Categorized as an off-off-Broadway venue, the Tank presents more than 1,000 performances each year across several disciplines, including dance, music, theater, comedy, and film. Artists do not pay to use the venue and are paid a portion of the ticket sales, a practice made sustainable by surplus value generated by better-selling shows. The Tank also provides free rehearsal space at its five Attic rehearsal studios for productions. As a nonprofit producer, the organization relies heavily on volunteers. Most days, the Tank runs multiple shows in a single night. The theater reported serving over 36,000 patrons, working with 2,500 artists, and operating on an $815,000 budget annually in 2020.

In addition to presenting shows at its 36th Street location, artists have also produced pieces with the Tank at other venues in New York City, such as the 3LD Art and Technology Center in Lower Manhattan and Standard ToyKraft in Williamsburg, Brooklyn. The theater runs several festivals each summer, including LimeFest, (Note: LimeFest was formerly called LadyFest.) PrideFest, TrashFest, and DarkFest, the latter of which requires performers to create shows using no stage lighting.

==Reception==
The Village Voice listed the Tank in its Best of NYC poll in 2004, describing the theater as the city's "Best Broadway theater turned hipster hangout". In 2020, Time Out New York described the Tank as "one of NYC's premiere incubators of emerging talent".

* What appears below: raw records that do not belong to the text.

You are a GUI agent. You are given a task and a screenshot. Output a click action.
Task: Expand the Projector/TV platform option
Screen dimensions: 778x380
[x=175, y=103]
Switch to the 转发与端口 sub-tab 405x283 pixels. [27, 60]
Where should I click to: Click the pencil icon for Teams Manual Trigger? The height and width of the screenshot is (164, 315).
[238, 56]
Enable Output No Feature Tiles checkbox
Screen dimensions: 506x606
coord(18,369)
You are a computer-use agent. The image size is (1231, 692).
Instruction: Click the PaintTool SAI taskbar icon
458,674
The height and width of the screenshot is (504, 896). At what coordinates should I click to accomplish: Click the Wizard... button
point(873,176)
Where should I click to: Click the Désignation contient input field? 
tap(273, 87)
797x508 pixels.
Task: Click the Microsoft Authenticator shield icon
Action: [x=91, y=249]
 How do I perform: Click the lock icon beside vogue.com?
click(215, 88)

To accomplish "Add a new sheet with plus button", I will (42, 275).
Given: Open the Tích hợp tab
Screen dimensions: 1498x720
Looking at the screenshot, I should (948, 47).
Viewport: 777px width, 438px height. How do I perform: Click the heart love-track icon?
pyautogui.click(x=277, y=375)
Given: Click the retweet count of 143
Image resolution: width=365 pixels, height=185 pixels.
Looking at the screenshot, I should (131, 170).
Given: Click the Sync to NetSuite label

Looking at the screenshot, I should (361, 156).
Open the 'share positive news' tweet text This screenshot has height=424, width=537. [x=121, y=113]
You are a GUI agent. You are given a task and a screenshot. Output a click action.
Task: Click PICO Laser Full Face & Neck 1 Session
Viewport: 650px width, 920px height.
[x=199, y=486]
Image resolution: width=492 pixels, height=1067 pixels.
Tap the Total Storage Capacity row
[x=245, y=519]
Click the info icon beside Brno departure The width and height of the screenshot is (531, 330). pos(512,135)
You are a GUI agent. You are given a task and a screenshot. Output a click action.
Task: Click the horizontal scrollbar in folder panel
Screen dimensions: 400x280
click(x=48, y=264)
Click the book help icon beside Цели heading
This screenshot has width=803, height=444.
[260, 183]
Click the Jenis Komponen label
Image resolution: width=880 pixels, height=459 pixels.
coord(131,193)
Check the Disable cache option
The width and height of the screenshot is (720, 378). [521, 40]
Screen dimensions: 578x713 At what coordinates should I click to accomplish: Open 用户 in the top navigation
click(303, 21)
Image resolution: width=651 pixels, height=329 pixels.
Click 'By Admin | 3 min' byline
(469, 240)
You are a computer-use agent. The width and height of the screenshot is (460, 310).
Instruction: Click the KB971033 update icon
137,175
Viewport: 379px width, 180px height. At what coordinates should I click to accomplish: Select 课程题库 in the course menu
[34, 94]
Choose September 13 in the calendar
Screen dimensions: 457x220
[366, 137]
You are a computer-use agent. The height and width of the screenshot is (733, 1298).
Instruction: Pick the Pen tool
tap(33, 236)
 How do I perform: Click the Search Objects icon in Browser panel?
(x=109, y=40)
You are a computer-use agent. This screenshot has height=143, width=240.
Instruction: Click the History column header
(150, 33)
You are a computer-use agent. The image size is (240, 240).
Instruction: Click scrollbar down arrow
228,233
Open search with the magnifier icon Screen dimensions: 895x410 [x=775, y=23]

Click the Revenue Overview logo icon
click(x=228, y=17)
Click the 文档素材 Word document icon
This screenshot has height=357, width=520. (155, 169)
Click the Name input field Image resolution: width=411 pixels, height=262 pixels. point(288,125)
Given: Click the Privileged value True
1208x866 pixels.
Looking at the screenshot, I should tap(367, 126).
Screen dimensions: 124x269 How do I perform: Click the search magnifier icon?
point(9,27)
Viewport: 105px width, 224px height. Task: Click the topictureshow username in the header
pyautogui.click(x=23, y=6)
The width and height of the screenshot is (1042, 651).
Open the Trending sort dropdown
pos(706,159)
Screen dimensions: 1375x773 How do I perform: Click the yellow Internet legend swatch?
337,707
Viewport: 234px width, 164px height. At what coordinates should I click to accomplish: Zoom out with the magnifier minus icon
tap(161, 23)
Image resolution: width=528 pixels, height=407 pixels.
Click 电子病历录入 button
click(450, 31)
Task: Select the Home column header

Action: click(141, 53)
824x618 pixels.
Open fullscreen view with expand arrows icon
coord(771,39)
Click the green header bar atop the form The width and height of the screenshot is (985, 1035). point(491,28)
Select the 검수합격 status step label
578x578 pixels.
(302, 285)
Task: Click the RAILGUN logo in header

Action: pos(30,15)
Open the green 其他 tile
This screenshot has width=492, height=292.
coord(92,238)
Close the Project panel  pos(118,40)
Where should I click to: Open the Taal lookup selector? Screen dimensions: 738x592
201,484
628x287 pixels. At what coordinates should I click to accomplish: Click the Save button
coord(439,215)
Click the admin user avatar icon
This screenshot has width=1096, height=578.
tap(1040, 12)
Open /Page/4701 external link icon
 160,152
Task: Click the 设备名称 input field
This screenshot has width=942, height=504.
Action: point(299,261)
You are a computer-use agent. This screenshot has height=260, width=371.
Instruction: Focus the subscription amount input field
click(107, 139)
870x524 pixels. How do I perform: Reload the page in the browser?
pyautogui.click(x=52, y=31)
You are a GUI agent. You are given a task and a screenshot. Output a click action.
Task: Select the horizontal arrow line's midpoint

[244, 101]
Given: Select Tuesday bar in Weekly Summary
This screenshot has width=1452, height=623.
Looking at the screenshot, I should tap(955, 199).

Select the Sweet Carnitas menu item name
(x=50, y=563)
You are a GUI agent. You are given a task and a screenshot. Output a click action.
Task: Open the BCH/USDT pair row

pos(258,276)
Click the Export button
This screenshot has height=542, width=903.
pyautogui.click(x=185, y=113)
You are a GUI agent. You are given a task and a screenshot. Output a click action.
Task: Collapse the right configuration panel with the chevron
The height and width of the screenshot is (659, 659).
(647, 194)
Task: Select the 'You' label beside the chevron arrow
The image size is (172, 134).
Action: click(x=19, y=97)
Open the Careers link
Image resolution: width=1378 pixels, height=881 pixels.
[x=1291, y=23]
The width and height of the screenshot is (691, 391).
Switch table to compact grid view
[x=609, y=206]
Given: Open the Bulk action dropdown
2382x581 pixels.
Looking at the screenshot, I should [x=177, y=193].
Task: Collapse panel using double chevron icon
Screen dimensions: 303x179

A Very Merry Unauthorized Children's Scientology Pageant, which premiered at the Tank in 2003, received an Obie Award special citation in 2004. In 2007, Lucy Alibar's Juicy and Delicious, which would later be adapted into the film Beasts of the Southern Wild, had its world premiere at the Tank. Alibar's screenplay would go on to be nominated for the Academy Award for Best Adapted Screenplay. The Tank has received six Drama Desk Award nominations. Two shows, ADA/AVA and YOUARENOWHERE, were nominated in 2016, and another two, the ephemera trilogy and The Paper Hat Game, were nominated in 2017, all in the category of Unique Theatrical Experience. In 2018, Sinking Ship Productions' A Hunger Artist received two nominations: Outstanding Solo Performance and Outstanding Puppet Design. The Tank received an Obie Award in 2020 for its work supporting emerging artists.